• **Exercise brief**
Say how many lines in the data below contain the word "heading", and give no other text.

• **Data for processing**
※
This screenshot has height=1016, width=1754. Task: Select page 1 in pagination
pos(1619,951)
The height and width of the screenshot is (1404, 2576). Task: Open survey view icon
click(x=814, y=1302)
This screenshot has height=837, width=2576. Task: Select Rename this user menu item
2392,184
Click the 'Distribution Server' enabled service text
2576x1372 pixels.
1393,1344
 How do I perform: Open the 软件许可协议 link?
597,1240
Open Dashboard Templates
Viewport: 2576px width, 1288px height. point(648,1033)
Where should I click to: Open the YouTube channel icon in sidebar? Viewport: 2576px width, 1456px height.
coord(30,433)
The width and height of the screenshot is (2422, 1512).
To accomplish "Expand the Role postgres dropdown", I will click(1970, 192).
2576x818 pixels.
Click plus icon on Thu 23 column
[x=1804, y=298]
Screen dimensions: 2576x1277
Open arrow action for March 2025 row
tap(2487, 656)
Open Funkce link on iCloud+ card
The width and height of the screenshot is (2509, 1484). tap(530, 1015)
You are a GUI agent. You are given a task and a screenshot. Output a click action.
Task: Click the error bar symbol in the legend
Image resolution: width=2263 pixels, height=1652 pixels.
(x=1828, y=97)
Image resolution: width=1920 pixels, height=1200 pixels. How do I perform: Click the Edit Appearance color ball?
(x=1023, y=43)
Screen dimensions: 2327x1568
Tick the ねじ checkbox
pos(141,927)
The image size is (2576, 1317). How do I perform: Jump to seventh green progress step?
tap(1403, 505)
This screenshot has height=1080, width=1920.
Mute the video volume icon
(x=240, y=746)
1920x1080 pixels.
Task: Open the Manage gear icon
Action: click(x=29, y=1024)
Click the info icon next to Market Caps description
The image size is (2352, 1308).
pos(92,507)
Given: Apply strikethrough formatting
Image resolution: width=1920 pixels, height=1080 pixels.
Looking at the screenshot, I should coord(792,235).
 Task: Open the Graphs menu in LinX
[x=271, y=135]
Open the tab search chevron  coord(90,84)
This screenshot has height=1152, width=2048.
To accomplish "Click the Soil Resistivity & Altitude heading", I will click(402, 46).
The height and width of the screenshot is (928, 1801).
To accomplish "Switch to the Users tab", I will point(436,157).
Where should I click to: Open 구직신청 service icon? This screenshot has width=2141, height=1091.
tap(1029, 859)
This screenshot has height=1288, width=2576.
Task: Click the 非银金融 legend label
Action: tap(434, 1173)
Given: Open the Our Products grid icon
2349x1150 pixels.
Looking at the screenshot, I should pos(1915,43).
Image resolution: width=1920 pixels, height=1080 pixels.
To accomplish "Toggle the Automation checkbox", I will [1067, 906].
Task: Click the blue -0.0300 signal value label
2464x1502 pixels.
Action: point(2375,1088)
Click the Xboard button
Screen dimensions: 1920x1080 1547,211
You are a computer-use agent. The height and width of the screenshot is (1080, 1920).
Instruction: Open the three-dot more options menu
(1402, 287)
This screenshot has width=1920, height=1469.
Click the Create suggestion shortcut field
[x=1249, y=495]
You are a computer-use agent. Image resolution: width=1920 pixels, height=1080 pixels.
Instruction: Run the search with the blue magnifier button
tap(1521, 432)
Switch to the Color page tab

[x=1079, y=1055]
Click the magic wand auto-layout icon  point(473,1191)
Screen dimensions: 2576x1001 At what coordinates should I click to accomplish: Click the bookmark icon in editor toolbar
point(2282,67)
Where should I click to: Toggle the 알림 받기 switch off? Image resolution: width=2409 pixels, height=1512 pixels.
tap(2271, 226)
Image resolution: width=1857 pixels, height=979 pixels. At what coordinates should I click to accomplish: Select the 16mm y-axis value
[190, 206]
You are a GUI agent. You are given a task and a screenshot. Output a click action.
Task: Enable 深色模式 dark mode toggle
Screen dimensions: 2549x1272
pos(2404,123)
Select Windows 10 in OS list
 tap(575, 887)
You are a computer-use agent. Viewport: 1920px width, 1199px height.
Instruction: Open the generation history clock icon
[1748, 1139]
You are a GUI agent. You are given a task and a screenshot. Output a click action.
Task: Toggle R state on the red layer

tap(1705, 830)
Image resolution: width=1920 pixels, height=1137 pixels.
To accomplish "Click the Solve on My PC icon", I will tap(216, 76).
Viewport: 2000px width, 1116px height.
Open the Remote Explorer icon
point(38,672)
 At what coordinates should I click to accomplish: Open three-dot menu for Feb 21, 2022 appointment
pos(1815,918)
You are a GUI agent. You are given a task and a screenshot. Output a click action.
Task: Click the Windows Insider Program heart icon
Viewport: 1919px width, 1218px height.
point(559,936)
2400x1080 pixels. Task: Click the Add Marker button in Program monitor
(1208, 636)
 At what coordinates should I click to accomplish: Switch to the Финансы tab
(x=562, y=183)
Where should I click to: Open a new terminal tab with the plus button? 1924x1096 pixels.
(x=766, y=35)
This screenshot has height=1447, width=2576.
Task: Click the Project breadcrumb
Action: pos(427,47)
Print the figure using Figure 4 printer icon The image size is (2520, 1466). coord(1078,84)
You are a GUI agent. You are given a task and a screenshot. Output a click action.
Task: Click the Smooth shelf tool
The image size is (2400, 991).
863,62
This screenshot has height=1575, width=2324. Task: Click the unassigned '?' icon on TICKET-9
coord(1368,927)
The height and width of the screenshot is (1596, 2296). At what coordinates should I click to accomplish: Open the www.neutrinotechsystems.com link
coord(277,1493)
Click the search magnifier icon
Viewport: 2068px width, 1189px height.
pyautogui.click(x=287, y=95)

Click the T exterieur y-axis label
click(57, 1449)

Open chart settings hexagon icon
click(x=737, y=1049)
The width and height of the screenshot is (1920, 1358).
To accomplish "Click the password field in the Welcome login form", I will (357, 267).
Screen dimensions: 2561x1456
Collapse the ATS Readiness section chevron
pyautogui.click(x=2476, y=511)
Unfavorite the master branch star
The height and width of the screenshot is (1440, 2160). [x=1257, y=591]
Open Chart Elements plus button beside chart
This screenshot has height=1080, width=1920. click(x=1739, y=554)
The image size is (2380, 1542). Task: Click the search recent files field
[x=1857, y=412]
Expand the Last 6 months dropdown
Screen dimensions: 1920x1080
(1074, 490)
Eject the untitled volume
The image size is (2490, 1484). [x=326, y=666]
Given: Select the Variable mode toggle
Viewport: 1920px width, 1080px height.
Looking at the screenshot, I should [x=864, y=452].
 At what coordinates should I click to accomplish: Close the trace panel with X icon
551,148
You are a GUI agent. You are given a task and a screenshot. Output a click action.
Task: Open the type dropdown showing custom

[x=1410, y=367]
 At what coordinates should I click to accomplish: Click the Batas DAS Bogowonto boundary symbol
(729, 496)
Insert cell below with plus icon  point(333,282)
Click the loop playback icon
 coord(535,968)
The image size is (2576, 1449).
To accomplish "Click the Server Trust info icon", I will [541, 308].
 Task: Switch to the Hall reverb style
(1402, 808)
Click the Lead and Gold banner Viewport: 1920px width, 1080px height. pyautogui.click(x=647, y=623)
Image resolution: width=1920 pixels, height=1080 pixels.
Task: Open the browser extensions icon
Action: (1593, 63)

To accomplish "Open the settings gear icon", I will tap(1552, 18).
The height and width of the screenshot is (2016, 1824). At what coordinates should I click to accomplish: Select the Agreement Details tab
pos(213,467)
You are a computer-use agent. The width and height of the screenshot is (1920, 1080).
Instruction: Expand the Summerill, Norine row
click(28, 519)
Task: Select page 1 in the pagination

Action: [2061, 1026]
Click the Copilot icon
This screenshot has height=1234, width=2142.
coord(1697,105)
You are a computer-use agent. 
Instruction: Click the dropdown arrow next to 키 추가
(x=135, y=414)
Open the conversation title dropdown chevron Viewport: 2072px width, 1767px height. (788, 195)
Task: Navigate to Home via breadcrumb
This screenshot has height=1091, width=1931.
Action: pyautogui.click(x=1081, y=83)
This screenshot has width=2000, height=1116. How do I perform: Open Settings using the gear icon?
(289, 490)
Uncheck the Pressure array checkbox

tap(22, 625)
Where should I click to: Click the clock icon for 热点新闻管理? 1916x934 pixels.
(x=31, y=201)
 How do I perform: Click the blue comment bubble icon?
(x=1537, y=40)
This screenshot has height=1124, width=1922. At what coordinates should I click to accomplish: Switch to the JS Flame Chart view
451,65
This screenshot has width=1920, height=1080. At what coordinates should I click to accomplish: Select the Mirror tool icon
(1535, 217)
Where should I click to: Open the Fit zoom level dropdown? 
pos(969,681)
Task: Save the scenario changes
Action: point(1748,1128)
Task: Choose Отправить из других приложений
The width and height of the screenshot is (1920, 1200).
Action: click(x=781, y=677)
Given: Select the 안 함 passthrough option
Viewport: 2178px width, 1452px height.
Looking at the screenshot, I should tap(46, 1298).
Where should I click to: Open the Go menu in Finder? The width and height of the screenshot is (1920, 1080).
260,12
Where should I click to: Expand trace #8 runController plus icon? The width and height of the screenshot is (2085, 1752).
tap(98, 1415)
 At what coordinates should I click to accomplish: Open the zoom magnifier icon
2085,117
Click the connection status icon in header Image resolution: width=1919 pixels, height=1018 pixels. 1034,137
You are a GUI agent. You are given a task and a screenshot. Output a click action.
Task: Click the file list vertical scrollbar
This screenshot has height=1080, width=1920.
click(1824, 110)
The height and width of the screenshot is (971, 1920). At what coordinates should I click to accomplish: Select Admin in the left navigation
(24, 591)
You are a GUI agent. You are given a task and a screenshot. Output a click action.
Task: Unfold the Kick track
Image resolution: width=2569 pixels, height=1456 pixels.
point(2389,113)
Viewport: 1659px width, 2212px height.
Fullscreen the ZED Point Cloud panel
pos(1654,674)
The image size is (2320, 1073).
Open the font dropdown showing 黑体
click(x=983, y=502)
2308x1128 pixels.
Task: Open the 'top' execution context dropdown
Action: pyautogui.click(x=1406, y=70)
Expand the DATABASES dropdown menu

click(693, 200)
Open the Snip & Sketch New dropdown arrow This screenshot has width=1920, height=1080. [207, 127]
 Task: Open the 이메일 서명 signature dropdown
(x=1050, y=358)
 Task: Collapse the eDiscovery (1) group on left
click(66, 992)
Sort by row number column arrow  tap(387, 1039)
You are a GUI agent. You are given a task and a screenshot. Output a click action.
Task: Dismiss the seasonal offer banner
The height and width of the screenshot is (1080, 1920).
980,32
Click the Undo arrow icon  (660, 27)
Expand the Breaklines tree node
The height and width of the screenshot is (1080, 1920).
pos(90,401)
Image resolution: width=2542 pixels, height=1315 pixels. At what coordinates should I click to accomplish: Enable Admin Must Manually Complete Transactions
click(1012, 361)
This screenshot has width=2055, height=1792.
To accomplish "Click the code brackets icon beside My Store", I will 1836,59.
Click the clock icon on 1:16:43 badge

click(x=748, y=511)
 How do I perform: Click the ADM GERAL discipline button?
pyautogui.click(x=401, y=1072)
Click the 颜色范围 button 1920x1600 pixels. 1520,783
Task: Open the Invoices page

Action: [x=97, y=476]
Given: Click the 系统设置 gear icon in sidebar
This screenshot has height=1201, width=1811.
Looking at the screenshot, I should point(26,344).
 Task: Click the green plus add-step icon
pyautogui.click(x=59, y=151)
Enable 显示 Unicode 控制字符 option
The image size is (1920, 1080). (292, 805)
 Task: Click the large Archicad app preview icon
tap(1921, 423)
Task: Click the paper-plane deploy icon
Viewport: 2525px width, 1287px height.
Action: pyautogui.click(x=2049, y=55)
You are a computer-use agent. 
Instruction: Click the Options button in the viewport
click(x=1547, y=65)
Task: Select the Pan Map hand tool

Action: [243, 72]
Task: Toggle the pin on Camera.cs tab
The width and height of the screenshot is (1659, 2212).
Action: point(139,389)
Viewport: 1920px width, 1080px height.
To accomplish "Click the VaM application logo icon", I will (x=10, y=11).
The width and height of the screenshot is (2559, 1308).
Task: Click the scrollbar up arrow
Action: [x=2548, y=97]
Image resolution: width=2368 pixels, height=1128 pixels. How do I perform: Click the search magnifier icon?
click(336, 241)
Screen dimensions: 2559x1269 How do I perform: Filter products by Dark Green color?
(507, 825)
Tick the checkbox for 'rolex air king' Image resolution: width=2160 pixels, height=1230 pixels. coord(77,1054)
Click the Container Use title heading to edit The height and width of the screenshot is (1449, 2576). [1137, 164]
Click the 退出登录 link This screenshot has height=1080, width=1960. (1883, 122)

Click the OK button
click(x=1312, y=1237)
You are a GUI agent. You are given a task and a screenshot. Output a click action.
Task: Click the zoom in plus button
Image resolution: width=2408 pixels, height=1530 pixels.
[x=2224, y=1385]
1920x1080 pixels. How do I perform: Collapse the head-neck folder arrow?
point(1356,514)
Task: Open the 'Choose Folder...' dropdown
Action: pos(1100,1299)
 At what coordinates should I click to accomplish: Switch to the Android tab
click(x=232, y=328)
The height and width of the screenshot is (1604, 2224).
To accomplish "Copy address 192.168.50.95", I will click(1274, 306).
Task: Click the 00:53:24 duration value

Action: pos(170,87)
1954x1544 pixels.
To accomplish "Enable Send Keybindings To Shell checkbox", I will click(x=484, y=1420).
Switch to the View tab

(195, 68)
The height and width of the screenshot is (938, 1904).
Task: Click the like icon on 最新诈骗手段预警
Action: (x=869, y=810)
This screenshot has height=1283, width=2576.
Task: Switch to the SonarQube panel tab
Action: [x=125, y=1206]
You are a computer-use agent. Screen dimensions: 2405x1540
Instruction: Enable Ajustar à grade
※
• **Response below**
2